In a statement on June 12, ferghana.ru described the charges leveled against it by Kyrgyz authorities as “politically motivated.”
“All our work is based on internationally accepted ethical principles,” the statement read. “We have never ‘stirred up ethnic strife,’ but only scrupulously and clearly recorded and described important social processes. We consider all accusations against us to be contrived and politically motivated.”
The article by Babakulov, entitled “People like animals: How Kyrgyz social media is ringing to the sound of vengeance against Sarts,” appeared on ferghana.ru on May 23 and listed instances of online users expressing aggressively intolerant views about the country’s sizable ethnic Uzbek community. The word “Sart,” a word used as a common racial slur against Uzbeks, was deployed ironically in the context of the headline.
Critics of the piece have accused the journalist of smearing the Kyrgyz people and drawing gross generalizations from isolated cases of xenophobic language online. Babakulov’s piece was given particular prominence at the end of May when the country’s main public television station ran a nine-minute report lining up a number of commentators to condemn it. In the report, the commentators dubbed Babakulov an “enemy of the nation” and suggested blocking ferghana.ru.

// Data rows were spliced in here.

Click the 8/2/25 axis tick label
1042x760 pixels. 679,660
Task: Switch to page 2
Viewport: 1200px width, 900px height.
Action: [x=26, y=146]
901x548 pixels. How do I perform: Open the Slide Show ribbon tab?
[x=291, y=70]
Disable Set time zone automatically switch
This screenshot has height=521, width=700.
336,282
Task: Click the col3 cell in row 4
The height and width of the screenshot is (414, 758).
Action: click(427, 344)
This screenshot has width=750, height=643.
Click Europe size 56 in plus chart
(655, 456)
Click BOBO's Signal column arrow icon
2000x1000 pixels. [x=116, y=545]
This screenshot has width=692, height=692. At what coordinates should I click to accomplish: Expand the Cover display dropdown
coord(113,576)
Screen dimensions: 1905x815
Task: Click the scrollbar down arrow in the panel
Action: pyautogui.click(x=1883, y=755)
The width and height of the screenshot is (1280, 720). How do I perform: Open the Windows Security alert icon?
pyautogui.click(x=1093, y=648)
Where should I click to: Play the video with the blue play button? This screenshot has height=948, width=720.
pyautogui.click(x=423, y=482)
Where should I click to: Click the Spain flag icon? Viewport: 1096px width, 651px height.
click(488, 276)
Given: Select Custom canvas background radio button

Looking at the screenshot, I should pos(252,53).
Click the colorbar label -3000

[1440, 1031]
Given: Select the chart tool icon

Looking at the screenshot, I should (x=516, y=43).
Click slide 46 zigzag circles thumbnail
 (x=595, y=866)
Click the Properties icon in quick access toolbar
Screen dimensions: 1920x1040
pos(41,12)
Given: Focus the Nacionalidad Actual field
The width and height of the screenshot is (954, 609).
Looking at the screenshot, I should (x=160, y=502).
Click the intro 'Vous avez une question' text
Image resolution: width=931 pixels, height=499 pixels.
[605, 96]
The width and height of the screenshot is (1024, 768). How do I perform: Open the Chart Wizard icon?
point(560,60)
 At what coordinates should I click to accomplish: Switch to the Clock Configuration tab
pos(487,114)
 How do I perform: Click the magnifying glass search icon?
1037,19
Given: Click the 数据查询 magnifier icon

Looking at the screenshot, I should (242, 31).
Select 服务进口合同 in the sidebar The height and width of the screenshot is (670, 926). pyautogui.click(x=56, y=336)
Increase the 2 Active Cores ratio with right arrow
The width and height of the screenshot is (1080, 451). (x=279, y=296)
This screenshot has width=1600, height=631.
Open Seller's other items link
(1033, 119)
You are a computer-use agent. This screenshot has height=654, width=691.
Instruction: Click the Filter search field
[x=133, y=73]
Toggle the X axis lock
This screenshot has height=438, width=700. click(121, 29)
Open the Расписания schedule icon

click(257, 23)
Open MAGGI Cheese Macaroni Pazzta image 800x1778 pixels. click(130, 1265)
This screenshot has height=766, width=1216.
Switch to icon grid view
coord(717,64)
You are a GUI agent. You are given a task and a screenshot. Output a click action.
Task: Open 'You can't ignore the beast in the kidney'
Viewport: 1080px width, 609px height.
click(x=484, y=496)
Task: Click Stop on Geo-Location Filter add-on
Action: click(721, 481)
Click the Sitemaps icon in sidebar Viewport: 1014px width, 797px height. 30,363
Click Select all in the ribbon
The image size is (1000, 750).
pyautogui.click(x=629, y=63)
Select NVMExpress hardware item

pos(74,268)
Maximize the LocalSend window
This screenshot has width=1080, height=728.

Babakulov has argued his intentions were exclusively to illustrate a real problem that he says the authorities are ignoring, or even tacitly exacerbating. The security services, meanwhile, accuse the writer of provocatively timing the piece for publication ahead of the anniversary of events in June 2010, when clashes broke out between Kyrgyz and Uzbek communities in the south of the country.
“The cited examples of incitement and insults could become grounds for pushing people to illegal and antisocial actions,” the State Committee for National Security, or GKNB, said in a statement.
That line of reasoning has been roundly condemned by media rights activists like the Committee to Protect Journalists.
"Investigating Ulugbek Babakulov for inciting ethnic hatred because he criticized those who he said incited ethnic hatred is an outrage," CPJ Europe and Central Asia program coordinator Nina Ognianova said in statement. "Lawmakers and pro-government media have tried to smear Babakulov as a traitor and villain for warning about the dangers of nationalism. We call on Kyrgyzstan to cease harassing the journalist immediately and to restore access to his outlet."
Babakulov has called the criminal case against him an act of stupidity and that he is being made an example of what can happen to those that oppose or criticize the government. Also, falling back on nationalist messaging is becoming particularly acute in the run-up to the presidential election in October, he said.
“The authorities feel they cannot provide the Kyrgyz people with a satisfactory standard of life. That is why they are now trying to distract the population away from social and economic problems with slogans about the exceptionalism of a certain chosen ethnic group,” he said.
Babakulov has rejected allegations that his defiant posture is motivated by a desire to seek asylum in the West.
“I am almost 50. For 10 years I have been build myself a big homestead. I have done everything possible to ensure that my children and I, and other people, could live well in their own homeland — in Kyrgyzstan,” Babakulov said.
If the authorities decide to follow through with a prosecution against Babakulov on grounds of incitement to ethnic hatred, the journalist could potentially face up to seven years in jail.
Nurjamal Djanibekova is a journalist based in Bishkek.